This gathering was part of a global effort organized by Ecojesuit, a worldwide network of ecologically focused Jesuits. Ecojesuit has created On the Way to Change which calls for groups around the world to organize their own local pilgrimage as a means of raising global environmental awareness around the COP meetings while also providing and strengthening local environmentally focused communities. 

Our Loyola group decided to set our pilgrimage destination to be Montrose Harbor, a significant point in Chicago’s natural landscape three and half miles south of Loyola’s Lake Shore Campus. We chose to make use of Chicago’s famous Lakefront trail as a means of carbon free transportation, and enjoyed a picturesque autumn day and good company as we pedaled south. 
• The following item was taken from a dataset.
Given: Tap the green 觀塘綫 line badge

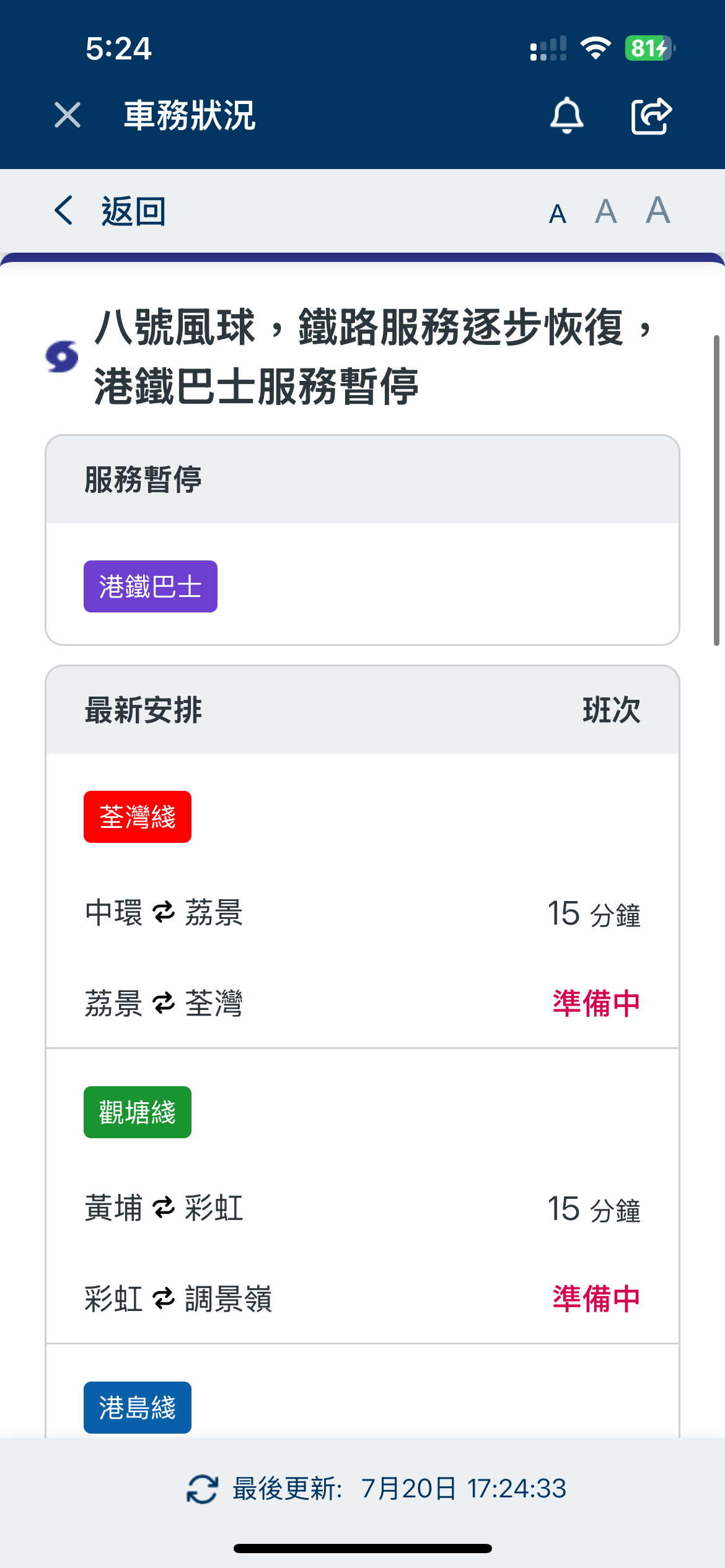Looking at the screenshot, I should click(138, 1112).
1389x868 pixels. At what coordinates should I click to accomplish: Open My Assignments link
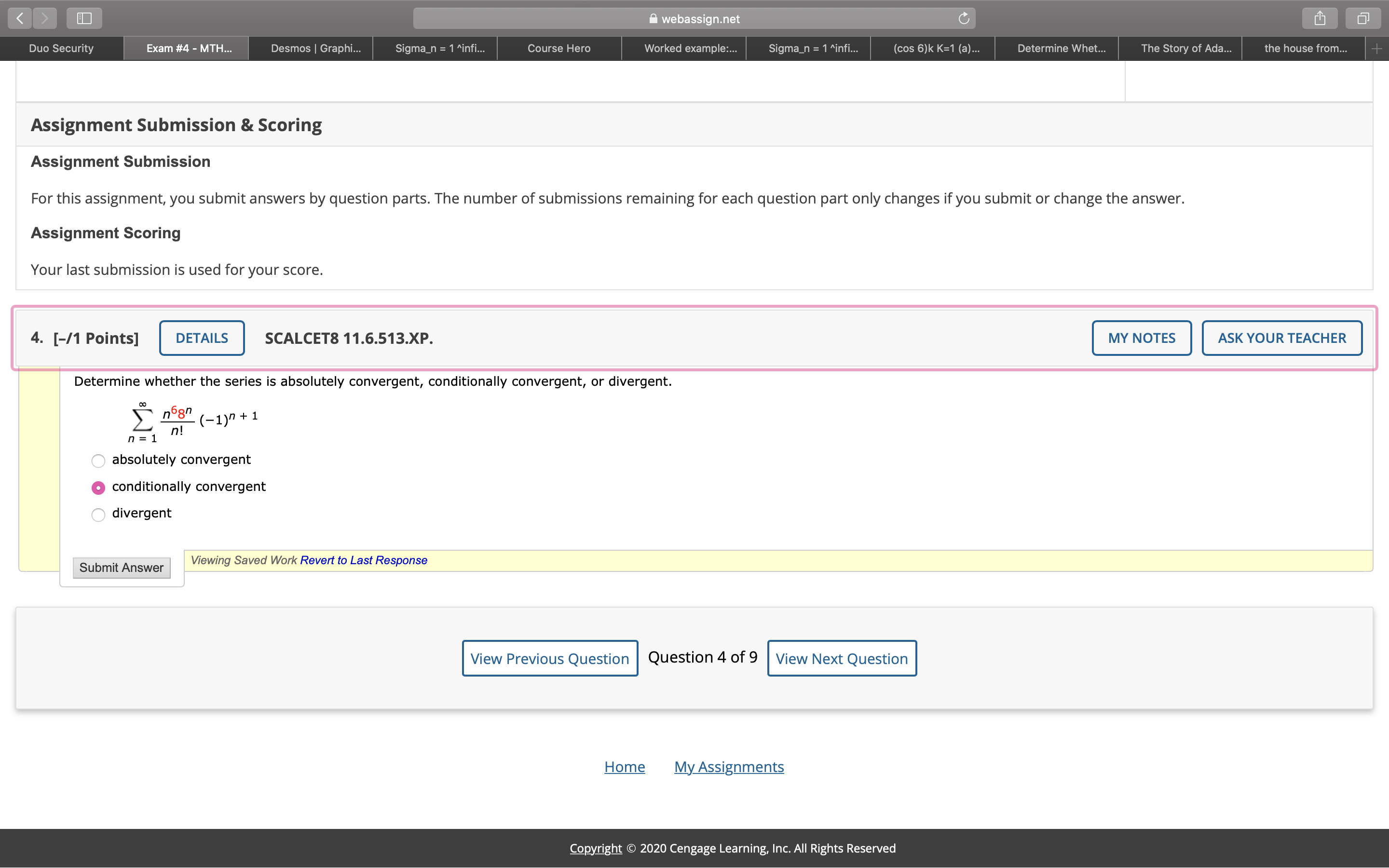[728, 767]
Upon arrival to the harbor, we found a spot right next to the water at the mouth of the harbor which also afforded a beautiful view of Chicago’s skyline. In this lovely setting so clearly altered by human life, we directed our attention to two other communities that used this patch of land and water long before we did. Montrose harbor hosts the Montrose bird sanctuary, a critical patch of forest and grassland habitat managed to provide birds of the international Mississippi flyway a necessary resting spot on their epic seasonal migration from as far north as northern North America to as far south as southern South America. We also directed our attention to the water, where King (or Chinook) salmon were finishing their seasonal spawning migration from the deep waters of Lake Michigan to the tributaries and harbors to continue their life cycle and future generations. 

We acknowledged how these other species’ lives connect us to a broader landscape, but also how continued human misuse of land and resources, and a lack of relationship with the land and other creatures of this planet, must be repaired and healed. Finally, we reflected on how an attitude of St Francis of Assisi, who lived and taught radical relationship to other creatures and elements and whose feast day is celebrated in early October, can serve as a model for a path to healthy and sustainable living on this our Common Home.